:: Your objective ::
Rewrite the rows below, replacing every occurrence of "Find the location of" with "Locate" and changing nothing else.
** START Stored rows **
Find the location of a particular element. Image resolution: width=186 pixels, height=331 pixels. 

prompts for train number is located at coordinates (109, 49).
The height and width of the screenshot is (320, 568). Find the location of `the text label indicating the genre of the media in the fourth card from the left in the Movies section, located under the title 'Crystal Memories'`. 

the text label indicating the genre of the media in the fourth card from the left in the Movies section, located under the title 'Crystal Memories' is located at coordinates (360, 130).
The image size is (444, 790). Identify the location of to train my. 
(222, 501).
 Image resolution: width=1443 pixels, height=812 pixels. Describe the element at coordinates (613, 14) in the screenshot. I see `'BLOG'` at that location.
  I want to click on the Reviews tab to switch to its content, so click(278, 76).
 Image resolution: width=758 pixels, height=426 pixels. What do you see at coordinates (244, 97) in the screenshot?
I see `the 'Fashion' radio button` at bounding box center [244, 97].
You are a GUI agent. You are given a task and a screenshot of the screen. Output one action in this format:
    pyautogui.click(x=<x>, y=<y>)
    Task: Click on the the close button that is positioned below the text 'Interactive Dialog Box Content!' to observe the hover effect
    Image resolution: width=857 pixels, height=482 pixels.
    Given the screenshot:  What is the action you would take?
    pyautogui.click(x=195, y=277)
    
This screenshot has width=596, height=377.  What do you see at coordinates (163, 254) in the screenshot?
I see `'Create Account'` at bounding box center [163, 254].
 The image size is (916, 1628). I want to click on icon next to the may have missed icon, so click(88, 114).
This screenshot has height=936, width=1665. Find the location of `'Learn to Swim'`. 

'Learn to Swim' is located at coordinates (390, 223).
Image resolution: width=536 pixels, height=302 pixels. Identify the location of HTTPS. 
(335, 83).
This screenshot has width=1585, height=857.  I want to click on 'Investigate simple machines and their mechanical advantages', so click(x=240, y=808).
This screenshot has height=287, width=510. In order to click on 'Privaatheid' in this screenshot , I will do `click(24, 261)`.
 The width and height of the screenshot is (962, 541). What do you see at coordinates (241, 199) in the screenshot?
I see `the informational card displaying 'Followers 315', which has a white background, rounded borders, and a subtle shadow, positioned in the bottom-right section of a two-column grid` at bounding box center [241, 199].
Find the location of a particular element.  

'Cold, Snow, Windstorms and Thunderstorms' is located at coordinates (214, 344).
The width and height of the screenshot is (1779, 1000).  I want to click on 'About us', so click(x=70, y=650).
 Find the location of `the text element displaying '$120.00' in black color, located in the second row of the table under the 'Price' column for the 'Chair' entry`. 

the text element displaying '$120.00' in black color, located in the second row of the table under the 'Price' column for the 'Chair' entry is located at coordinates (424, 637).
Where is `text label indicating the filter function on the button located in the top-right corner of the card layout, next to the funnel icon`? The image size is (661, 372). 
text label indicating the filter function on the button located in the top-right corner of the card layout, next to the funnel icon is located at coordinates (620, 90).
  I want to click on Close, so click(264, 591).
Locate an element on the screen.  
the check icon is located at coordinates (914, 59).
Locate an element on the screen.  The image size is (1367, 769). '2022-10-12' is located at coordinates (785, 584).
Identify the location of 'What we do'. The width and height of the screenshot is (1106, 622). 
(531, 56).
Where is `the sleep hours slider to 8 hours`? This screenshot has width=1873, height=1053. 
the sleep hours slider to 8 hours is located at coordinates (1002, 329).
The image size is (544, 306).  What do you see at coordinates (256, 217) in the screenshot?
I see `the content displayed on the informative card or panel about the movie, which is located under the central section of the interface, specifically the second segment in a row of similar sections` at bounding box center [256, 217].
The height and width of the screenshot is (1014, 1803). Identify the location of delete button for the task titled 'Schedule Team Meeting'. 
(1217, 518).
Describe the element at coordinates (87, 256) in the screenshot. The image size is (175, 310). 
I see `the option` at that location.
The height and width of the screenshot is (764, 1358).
** END Stored rows **
:: Response ::
Locate a particular element. Image resolution: width=186 pixels, height=331 pixels. 

prompts for train number is located at coordinates (109, 49).
The height and width of the screenshot is (320, 568). Locate `the text label indicating the genre of the media in the fourth card from the left in the Movies section, located under the title 'Crystal Memories'`. 

the text label indicating the genre of the media in the fourth card from the left in the Movies section, located under the title 'Crystal Memories' is located at coordinates (360, 130).
The image size is (444, 790). Identify the location of to train my. 
(222, 501).
 Image resolution: width=1443 pixels, height=812 pixels. Describe the element at coordinates (613, 14) in the screenshot. I see `'BLOG'` at that location.
  I want to click on the Reviews tab to switch to its content, so click(278, 76).
 Image resolution: width=758 pixels, height=426 pixels. What do you see at coordinates (244, 97) in the screenshot?
I see `the 'Fashion' radio button` at bounding box center [244, 97].
You are a GUI agent. You are given a task and a screenshot of the screen. Output one action in this format:
    pyautogui.click(x=<x>, y=<y>)
    Task: Click on the the close button that is positioned below the text 'Interactive Dialog Box Content!' to observe the hover effect
    Image resolution: width=857 pixels, height=482 pixels.
    Given the screenshot:  What is the action you would take?
    pyautogui.click(x=195, y=277)
    
This screenshot has width=596, height=377.  What do you see at coordinates (163, 254) in the screenshot?
I see `'Create Account'` at bounding box center [163, 254].
 The image size is (916, 1628). I want to click on icon next to the may have missed icon, so click(88, 114).
This screenshot has height=936, width=1665. Locate `'Learn to Swim'`. 

'Learn to Swim' is located at coordinates (390, 223).
Image resolution: width=536 pixels, height=302 pixels. Identify the location of HTTPS. 
(335, 83).
This screenshot has width=1585, height=857.  I want to click on 'Investigate simple machines and their mechanical advantages', so click(x=240, y=808).
This screenshot has height=287, width=510. In order to click on 'Privaatheid' in this screenshot , I will do `click(24, 261)`.
 The width and height of the screenshot is (962, 541). What do you see at coordinates (241, 199) in the screenshot?
I see `the informational card displaying 'Followers 315', which has a white background, rounded borders, and a subtle shadow, positioned in the bottom-right section of a two-column grid` at bounding box center [241, 199].
Locate a particular element.  

'Cold, Snow, Windstorms and Thunderstorms' is located at coordinates (214, 344).
The width and height of the screenshot is (1779, 1000).  I want to click on 'About us', so click(x=70, y=650).
 Locate `the text element displaying '$120.00' in black color, located in the second row of the table under the 'Price' column for the 'Chair' entry`. 

the text element displaying '$120.00' in black color, located in the second row of the table under the 'Price' column for the 'Chair' entry is located at coordinates (424, 637).
Where is `text label indicating the filter function on the button located in the top-right corner of the card layout, next to the funnel icon`? The image size is (661, 372). 
text label indicating the filter function on the button located in the top-right corner of the card layout, next to the funnel icon is located at coordinates (620, 90).
  I want to click on Close, so click(264, 591).
Locate an element on the screen.  
the check icon is located at coordinates (914, 59).
Locate an element on the screen.  The image size is (1367, 769). '2022-10-12' is located at coordinates (785, 584).
Identify the location of 'What we do'. The width and height of the screenshot is (1106, 622). 
(531, 56).
Where is `the sleep hours slider to 8 hours`? This screenshot has width=1873, height=1053. 
the sleep hours slider to 8 hours is located at coordinates (1002, 329).
The image size is (544, 306).  What do you see at coordinates (256, 217) in the screenshot?
I see `the content displayed on the informative card or panel about the movie, which is located under the central section of the interface, specifically the second segment in a row of similar sections` at bounding box center [256, 217].
The height and width of the screenshot is (1014, 1803). Identify the location of delete button for the task titled 'Schedule Team Meeting'. 
(1217, 518).
Describe the element at coordinates (87, 256) in the screenshot. The image size is (175, 310). 
I see `the option` at that location.
The height and width of the screenshot is (764, 1358).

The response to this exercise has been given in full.